Of the five straps that you have shown, my preference would be the Red Rock Moondust or the D-P LS05. For me, their colours and texture complement the blue dials the best.

The Red Rock Granite is too light, while the D-P 542 there is just something off on its overall aesthetics for me.

While black leather would look sharp with the A-13A, however, for me, the Louisiana Alligator may be to sophisticated of a look for a pilot watch.


----------



## radicalender (Sep 8, 2017)

paolorange said:


> Again some difficult choices. What do you think?
> From top left: Red Rock Granite, Red Rock Moondust, D-P (sails manufacturer) 542, D-P LS05, Alligator Louisiana.
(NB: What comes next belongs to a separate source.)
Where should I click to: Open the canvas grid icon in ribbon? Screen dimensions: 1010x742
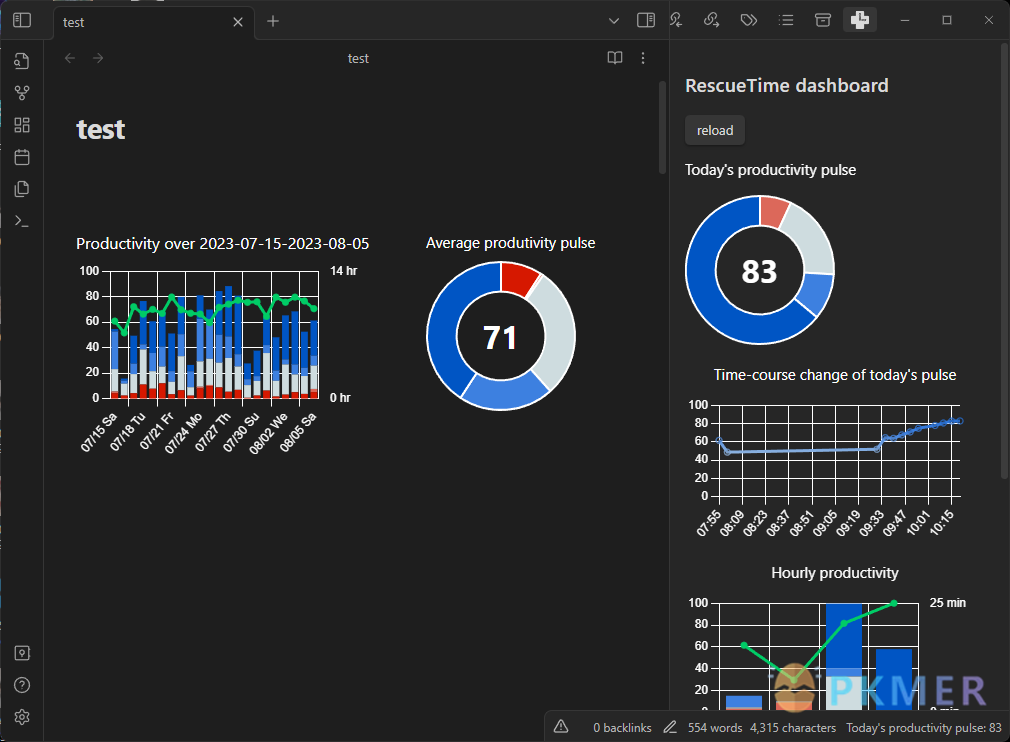[22, 125]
Both the D-P straps are winners. I'd pick the 542 personally. :-!


----------



## R1P (Sep 30, 2009)

Moondust 


Sent from my iPad using Tapatalk


----------



## A320Driver (Nov 30, 2018)

D-P 542 but the alligator strap also looks great.


----------



## Jpfahrstar (Jan 17, 2015)

Moondust, then the D-P 542. The alligator is a totally different look but still looks great and would get time on my wrist.


----------



## Iandk (Mar 26, 2016)

My vote goes to the D-P LS05, though I think both the D-Ps look good.


----------



## smilton (Nov 25, 2009)

Crown and pushers on right in traditional format IMO. Understand the increased comfort aspect but I much prefer the right side of case. I am wearing my CSAR right now and not too dissimilar and quite comfortable. 

Red Rocks Moondust! Dan makes killer straps, some of the best crafted available. Beautiful watch!


----------



## echocharlie21 (Nov 1, 2010)

+1 for Moondust and Granite as the second option. They both give the watch a tool look as it should be. The alligator is the classy one. Cool!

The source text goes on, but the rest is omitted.